Peter whirled about and gripped my shoulders. “No!” he cried. “She did it!  She blew!  Mt. St. Helens blew!”


(USGS Photo)

Nothing could have been further from my mind than volcanic eruptions.  We joked about our class going out with a bang, while Peter studied his map and estimated we were between fifty-five and sixty-five miles from Mt. St. Helens, as the crow flies. The acrid darkness thickened.  We were no longer amused.  Ash was in our eyes and hair, and it was difficult not to breathe it into our lungs.  In Seattle, we’d chuckled at the “In Case of Volcanic Eruption” brochures; now we desperately tried to recall their advice.  This was my first volcano; I wanted to live to tell the tale.

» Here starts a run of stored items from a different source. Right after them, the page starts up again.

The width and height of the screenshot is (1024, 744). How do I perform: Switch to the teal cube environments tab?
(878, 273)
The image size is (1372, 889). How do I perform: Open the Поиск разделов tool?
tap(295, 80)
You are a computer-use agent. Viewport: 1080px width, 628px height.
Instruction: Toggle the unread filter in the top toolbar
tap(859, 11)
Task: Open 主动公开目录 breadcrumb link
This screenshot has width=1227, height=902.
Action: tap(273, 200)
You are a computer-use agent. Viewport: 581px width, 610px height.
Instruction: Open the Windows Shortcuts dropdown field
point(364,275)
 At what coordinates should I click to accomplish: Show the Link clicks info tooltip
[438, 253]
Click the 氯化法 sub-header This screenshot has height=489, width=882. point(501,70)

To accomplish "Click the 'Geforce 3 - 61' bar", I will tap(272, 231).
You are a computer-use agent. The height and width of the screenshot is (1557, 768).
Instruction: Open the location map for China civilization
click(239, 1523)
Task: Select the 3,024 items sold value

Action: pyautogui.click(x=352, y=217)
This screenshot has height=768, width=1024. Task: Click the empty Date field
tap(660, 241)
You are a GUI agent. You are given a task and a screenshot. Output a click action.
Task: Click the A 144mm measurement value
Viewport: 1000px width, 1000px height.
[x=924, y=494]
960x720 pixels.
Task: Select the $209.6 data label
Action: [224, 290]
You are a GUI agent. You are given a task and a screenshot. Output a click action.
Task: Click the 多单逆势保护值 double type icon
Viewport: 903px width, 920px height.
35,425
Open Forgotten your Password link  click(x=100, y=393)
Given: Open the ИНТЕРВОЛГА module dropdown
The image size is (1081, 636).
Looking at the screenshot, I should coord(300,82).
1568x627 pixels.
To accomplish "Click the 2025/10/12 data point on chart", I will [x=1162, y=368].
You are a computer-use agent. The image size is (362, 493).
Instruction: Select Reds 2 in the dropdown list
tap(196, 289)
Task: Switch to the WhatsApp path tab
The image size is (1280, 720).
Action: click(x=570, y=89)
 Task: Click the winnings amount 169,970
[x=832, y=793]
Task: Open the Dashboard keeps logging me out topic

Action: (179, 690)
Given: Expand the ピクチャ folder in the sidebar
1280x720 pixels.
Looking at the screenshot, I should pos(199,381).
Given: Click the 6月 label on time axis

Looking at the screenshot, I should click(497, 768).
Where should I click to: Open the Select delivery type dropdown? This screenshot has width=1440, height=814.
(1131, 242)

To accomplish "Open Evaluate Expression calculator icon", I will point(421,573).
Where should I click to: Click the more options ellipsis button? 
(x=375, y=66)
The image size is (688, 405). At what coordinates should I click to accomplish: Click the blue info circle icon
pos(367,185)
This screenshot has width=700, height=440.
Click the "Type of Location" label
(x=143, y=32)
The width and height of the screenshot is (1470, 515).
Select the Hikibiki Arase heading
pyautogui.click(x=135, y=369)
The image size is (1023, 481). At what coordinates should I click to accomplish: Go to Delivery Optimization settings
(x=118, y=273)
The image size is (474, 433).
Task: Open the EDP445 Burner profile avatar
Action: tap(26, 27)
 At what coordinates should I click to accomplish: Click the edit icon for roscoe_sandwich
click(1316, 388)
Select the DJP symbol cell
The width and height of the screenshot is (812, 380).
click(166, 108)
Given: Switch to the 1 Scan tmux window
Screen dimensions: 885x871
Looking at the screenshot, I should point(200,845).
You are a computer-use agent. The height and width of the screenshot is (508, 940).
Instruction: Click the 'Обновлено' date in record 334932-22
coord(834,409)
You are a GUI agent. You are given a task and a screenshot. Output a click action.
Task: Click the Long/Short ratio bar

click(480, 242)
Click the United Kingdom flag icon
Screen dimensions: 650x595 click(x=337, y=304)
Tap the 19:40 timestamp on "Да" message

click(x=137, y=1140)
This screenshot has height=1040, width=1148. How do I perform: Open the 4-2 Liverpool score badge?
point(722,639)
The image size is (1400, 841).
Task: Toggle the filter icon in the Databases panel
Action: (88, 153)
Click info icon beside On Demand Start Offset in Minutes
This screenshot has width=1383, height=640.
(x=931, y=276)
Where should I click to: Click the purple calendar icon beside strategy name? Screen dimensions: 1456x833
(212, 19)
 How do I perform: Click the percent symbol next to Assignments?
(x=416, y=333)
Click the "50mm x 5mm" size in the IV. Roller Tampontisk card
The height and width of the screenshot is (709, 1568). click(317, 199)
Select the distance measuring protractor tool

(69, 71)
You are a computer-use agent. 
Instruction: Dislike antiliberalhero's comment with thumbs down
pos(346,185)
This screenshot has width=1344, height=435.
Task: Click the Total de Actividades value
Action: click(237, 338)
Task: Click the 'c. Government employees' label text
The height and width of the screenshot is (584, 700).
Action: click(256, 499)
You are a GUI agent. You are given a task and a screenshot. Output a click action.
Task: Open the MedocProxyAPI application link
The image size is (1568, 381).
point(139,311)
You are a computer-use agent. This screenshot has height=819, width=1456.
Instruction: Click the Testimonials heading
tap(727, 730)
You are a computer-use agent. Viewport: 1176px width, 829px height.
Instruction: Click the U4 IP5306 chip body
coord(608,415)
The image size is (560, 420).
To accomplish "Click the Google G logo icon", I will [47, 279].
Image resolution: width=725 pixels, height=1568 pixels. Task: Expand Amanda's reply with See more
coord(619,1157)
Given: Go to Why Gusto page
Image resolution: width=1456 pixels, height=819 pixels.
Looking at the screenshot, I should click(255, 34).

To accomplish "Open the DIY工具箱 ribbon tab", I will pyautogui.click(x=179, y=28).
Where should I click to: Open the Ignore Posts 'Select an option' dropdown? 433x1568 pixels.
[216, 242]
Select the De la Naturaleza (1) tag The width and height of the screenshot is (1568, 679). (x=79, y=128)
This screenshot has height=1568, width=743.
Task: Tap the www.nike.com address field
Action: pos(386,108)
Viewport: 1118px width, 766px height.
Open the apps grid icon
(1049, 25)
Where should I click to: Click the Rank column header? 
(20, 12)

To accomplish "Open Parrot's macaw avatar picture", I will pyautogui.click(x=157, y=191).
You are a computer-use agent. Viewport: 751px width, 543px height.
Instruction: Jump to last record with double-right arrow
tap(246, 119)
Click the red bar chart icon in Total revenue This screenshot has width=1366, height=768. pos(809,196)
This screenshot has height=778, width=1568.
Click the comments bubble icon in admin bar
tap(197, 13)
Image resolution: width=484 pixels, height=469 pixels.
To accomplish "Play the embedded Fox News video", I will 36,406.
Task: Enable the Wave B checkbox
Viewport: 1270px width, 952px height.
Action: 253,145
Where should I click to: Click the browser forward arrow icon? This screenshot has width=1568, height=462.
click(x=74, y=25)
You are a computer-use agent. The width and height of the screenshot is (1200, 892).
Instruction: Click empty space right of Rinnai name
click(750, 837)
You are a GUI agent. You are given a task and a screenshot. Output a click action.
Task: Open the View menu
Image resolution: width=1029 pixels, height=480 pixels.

“Use your canteen water to soak your bandanas, and cover your faces to filter the ash,” said Peter.  “Less than a mile to go, but we’ve got to keep moving.  Hold hands or hang onto a belt, so we don’t lose anyone.”

I gave Betsy my brimmed hat, because her eyes burned, with gritty ash particles grating between her eyeballs and her contacts.  We stumbled after Peter, unable to see our hands before our faces, but somehow he got us over the last barbed-wire fence to the trailhead.  There we encountered Bob’s personal tragedy–six inches of ash piled on the cars, including his brand-new Toyota.  He was frantic about what the ash would do to his engine and the paint job.  Peter reminded him that our first concern was to get out alive.

We followed Peter’s Volvo into Yakima, although we couldn’t see past the hood, even with headlights on.  Peter’s taillights were barely visible at a standstill; when we started moving, ash flew like talcum powder and windshield wipers just stirred up the mess.  The interior of Bob’s car was soon covered with a fine layer of pungent ash that over-powered the smell of new car, and defied closed windows, doors, and air vents.  There were close brushes with the ditch at the side of the road, and once with Peter’s bumper.  At last we came to the outskirts of Yakima.

(AP Photo)

The ash-laden streets were deserted, but The Buckboard Tavern had opened its doors to stranded motorists. Refugees gathered under a television mounted over the pool table.  Mt. St. Helens rated minute-by-minute coverage on the ever-rising statistics, flood damage, missing campers and scientists.  Stuck in our own little ash cloud, we hadn’t realized how fortunate we were.  News flash!  All roads in and out of Yakima were closed.

Glumly we stared out the windows.  It was nearly noon, but by the light of the streetlamps, it could’ve been a midnight snow scene. Another wave hit, and the air grew thicker.  Instead of coffee, they started serving beer.  Now and then the swinging doors would bang; all eyes would turn to the newcomer.  Once a cowboy entered, brushing ash off his coat. “I got a hundred head of cattle out there,” he told anyone who would listen, “and half a dozen newborn calves…”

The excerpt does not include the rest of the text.